Annie Kelly, Christine Chang, Chris Hill, Mary West, Mary Yoder, Joseph Polman, Shaun Kane, Michael Eisenberg, and R. Benjamin Shapiro. 2020. “Our Dog Probably Thinks Christmas Is Really Boring”: Re-mediating Science Education for Feminist-inspired Inquiry. ICLS 2020:  Proceedings of the 15th International Conference of the Learning Sciences.

Feminist science approaches recognize the value of integrating empathy, closeness, subjectivity, and caring into scientific sensemaking. These approaches reject the notion that scientists must be objective and dispassionate, and expand the possibilities of what is considered valuable scientific knowledge. One avenue for engaging people in empathetically driven scientific inquiry is through learning activities about how our pets experience the world. In this study, we developed an augmented reality device we called DoggyVision that lets people see the world similar to dogs’ vision. We designed a scavenger-hunt for families where they explored indoor and outdoor environments with DoggyVision, collected data firsthand, and drew conclusions about the differences between how humans and dogs see the world. In this paper, we illustrate how our DoggyVision workshop re-mediated scientific inquiry and supported the integration of feminist practices into scientific sensemaking.
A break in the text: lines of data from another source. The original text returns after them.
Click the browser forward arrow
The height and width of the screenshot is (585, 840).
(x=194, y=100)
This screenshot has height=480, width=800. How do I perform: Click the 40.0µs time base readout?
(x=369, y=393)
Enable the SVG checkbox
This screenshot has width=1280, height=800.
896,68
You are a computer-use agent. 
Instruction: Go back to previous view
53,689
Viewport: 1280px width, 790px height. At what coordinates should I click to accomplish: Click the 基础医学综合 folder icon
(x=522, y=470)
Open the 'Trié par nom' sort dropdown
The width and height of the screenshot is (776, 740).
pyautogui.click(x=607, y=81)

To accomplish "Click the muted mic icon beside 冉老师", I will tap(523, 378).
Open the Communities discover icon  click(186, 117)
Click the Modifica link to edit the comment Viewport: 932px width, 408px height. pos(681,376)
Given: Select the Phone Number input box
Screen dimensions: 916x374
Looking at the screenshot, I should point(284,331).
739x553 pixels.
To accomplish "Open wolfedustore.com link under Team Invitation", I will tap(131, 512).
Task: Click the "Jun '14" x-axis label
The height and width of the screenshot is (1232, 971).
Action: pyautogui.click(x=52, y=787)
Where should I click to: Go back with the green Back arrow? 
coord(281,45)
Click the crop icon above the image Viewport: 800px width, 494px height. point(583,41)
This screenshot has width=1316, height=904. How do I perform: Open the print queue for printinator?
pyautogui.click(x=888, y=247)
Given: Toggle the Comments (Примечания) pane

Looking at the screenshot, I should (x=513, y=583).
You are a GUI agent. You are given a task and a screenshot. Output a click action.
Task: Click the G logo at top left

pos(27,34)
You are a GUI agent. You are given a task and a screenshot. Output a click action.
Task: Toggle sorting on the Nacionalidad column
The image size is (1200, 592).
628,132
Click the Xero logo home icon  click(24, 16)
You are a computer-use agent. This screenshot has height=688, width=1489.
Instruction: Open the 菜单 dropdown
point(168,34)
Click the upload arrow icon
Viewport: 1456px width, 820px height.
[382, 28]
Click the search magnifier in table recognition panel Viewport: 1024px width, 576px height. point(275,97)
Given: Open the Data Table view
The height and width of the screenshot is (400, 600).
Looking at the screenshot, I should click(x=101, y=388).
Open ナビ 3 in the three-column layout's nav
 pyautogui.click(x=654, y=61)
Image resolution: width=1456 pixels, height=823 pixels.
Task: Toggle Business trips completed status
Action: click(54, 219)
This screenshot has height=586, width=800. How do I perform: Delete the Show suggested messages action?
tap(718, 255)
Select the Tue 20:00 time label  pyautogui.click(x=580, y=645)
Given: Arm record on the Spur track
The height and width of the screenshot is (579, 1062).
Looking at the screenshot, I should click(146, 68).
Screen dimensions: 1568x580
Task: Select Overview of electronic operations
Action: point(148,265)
Carlos Pinedo, Jordan Dixon, Christine Chang, Donna Auguste, Mckenna Brewer, Cassidy Jensen, Chris Hill, Devin Desilva, Amanda N. Jones, Allison P. Anderson, and James S. Voss. 2019. Development of an Augmented Reality System for Human Space Operations. In Proceedings of The 49th International Conference on Environmental Systems. 

In this work we develop an augmented reality heads up display for astronaut use during human space operations. This work takes advantage of recent advances in commercial heads-up-display technology to simulate information delivery to the astronaut. The primary design objectives were to increase situation awareness (SA), provide timely information to the user and supporting personnel, and facilitate communication among all system elements (user, ground control, and intravehicular astronauts). The design includes a visual interface that provides on-demand information in both egocentric (fixed to the user) and exocentric (fixed to the environment) perspectives. The information includes spacesuit informatics, checklist procedures, communication information, and basic navigation. The design also includes an audio interface that receives verbal commands from the user and provides auditory feedback and information. A novel method of interacting with the augmented reality system was explored: electromyography. Electromyography receives electrical signal output from muscle groups on the user’s body and is able to map those as specific inputs to the augmented reality system. In this way, the user’s hands and voice are free to complete other tasks as necessary, while still maintaining a mode of communication with and control of the device. To aid in communication among all elements, remote display control via telestration (the ability of a remote user, such as ground control or another astronaut, to draw over a still or video image) was included. This provided a means of visual communication to facilitate task completion, aid in emergency situations, and highlight any anomalies thereby increasing user situation awareness and decreasing workload. Additional capability was provided for object-tool recognition and basic navigation assistance. Preliminary testing highlighted the potential benefits of the following critical design elements: minimalistic visual display, redundancy of interaction through modalities, and continuity between internal and external display elements.